Document extract:
## Start
25. The Preamble of the Act sets out the object for which the Act is enacted as under:- "An Act to provide that the operation of the economic system does not result in the concentration of economic power to the common detriment, for the control of monopolies, for the prohibition of monopolistic and restrictive trade practices and for matters connected therewith or incidental thereto."
26. In the Statement of Objects and Reasons it was stated that "The Bill is designed to ensure that the operation of the economic system does not result in the concentration of economic power to the common detriment and to prohibit such monopolistic and restrictive trade practices as are prejudicial to public interest." Part IV of the Constitution of India enshrines what are called the Directive Principles of State Policy. These Directive Principles are not enforceable in a Court of Law but are nevertheless fundamental in the governance of the country and are to be applied by States in making laws. Article 39 of the Constitution, inter alia, provides that the State shall, in particular, direct its policy towards securing:
(b) that the ownership and control of the material resources of the community are so distributed as best to subserve the common good;
(c) that the operation of the economic system does not result in the concentration of wealth and means of production to the common detriment.
This Act has obviously been enacted to give effect to the Directive Principles of State Policy as enunciated in Article 39 (b) & (c) of the Constitution. The object sought to be achieved by the Act being for the larger interest of the public, therefore, the provisions of the Act will be given such interpretation as would not defeat the very object for which the Act is enacted. The monopolistic tendencies have the effect of concentration of economic power in the hands of and for the good of a few and result in great detriment to the public and are eminently prejudicial to the public interest. Monopolies have also tendencies to restrict competition with the result that the monopolistic concerns have a hold on the prices of commodities which ultimately result in the exploitation of the common man. Such practice, thus, being detrimental to the interest of the large section of the community and opposed to the common interest must be kept under control to achieve this object.
27. Article 19(1)(g) confers a fundamental right upon a citizen to practise any profession, or to carry on any occupation, trade or business. Article 14 enjoins that the State shall not deny to any person equality before the law or equal protection of the laws within the territory of India. Article 13(2) provides that the State shall not make any law which takes away or abridges rights conferred by Part III of the Constitution and any law made in contravention of this clause shall to the extent of the contravention, be void. The Supreme Court, dealing with Fundamental Rights as given in Part III and the Directive Principles as detailed in Part IV of the Constitution, in the Constitution Bench decision in Minerva Mills Ltd. Vs. Union of India has observed that under the scheme of the Indian Constitution Parts III and IV together constitute the core of commitment to social revolution and they, together, are the conscience of the Constitution. The Indian Constitution is founded on the bedrock of the balance between Parts III and IV. To give absolute primacy to one or the other is to disturb the harmony of the Constitution. This harmony and balance between Fundamental Rights and Directive Principles is an essential feature of the basic structure of the Constitution. These Directive Principles specify the socialistic goal to be achieved. The goals set out in Part IV have, therefore, to be achieved without the abrogation of the means provided for by Part III. Anything that destroys the balance between the two parts will ipso facto destroy an essential element of the basic structure of our Constitution.
## End
Screen-element location records
## Start
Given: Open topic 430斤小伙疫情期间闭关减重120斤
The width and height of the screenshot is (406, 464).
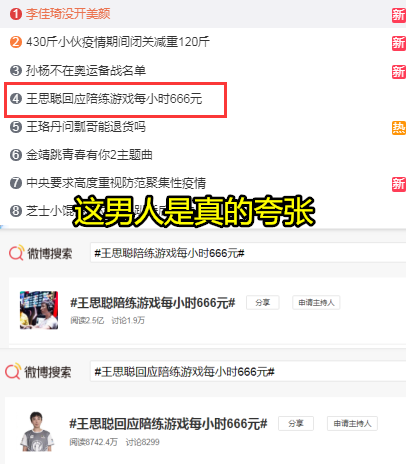Looking at the screenshot, I should [118, 42].
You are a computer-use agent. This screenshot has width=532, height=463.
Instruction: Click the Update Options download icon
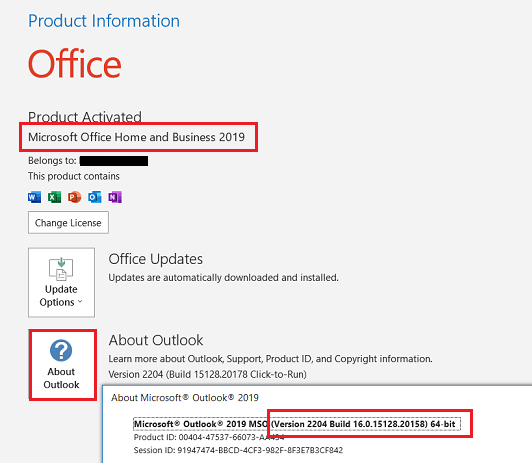click(61, 269)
## End
Tasks:
A) Which articles of the Constitution of India does the judgment excerpt cite? List each one.
B) According to the judgment excerpt, why must the Act's provisions be interpreted so that they do not defeat its object? Answer in one to three sentences.

Solved tasks:
A)
- Article 39 (clauses (b) and (c))
- Article 19(1)(g)
- Article 14
- Article 13(2)

B) The object the Act seeks to achieve is for the larger interest of the public. For that reason, its provisions are to be interpreted in a way that does not defeat the very object for which it was enacted.